Cette volonté d’innovation ne signifie pas transiger sur la rigueur demandée à chaque jeune chercheur. Au contraire. Les deux fondateurs des Ateliers de la pensée ont demandé aux six tuteurs qui les accompagnent – comme eux de renommée internationale et, pour certains, enseignant dans des universités américaines ou européennes – d’être prêts à transmettre les meilleurs outils empiriques et théoriques.
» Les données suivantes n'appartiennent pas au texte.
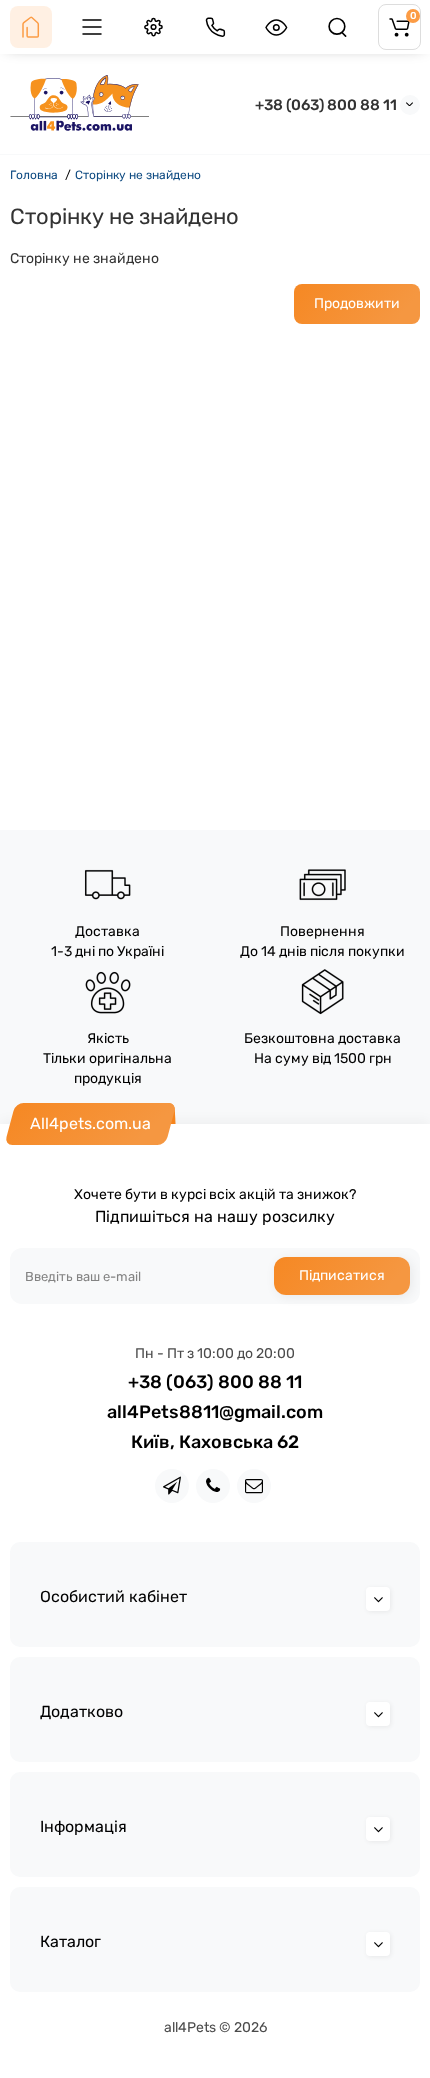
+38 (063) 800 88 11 (326, 105)
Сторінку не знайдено (138, 175)
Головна (34, 175)
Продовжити (357, 303)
Ils leur ont aussi demandé d’user de leur notoriété pour favoriser l’insertion de ces universitaires africains dans les grands réseaux de recherche internationaux.

« Il existe une division internationale du travail dans la recherche. Les chercheurs africains sont réduits au statut de collecteurs de données et tout le travail théorique se fait à l’extérieur du continent. Il faut transformer ce rapport qui fait de nous des informateurs. Nous devons récupérer le pouvoir d’interpréter nous-mêmes notre réalité », poursuit l’auteur de Critique de la raison nègre (éd. La Découverte, 2013) et professeur au Wits Institute for Social and Economic Research, à Johannesburg.

« Un tout petit pas »

Cette exigence méthodologique n’exclut pas de bousculer les habitudes. La politologue Françoise Vergès, qui préside l’association Décoloniser les arts, imagine, comme elle le fait avec des collectifs d’artistes depuis plusieurs années, de demander aux chercheurs de se prêter à des expériences qui débrident leur curiosité, renouvellent leur manière de regarder.

« L’Afrique a été écrasée par des discours sur le continent et ses peuples. Il faut s’émanciper de cet axe de la connaissance Nord-Sud », explique-t-elle, appelant par exemple à prendre ses distances avec l’économie du manque qui dicte la plupart des objectifs assignés aux Africains pour rattraper le monde qualifié de développé. « Je souhaite que ces jeunes chercheurs puisent à Dakar de la force pour avoir confiance en eux, en leur imagination. Il y a peu de savoirs établis. Inventer de nouveaux modèles suppose de reconquérir de la liberté par rapport des enseignements académiques encore beaucoup trop corsetés », ajoute-t-elle.

Depuis les Etats-Unis, où il enseigne à l’université Columbia (New York), le philosophe sénégalais Souleymane Bachir Diagne, soutien de la première heure des Ateliers de la pensée, se réjouit de la création de cette nouvelle école doctorale : « Elle est une suite logique pour être en mesure de penser à partir de l’Afrique et pour marquer la présence des Africains dans la réflexion du monde. »

Lucide, Achille Mbembe a conscience, avec cette première promotion de l’école doctorale, de faire seulement « un tout petit pas » vers l’émergence d’une communauté intellectuelle continentale. Pour autant, cela ne l’empêche pas de considérer que « les temps sont mûrs pour cela ».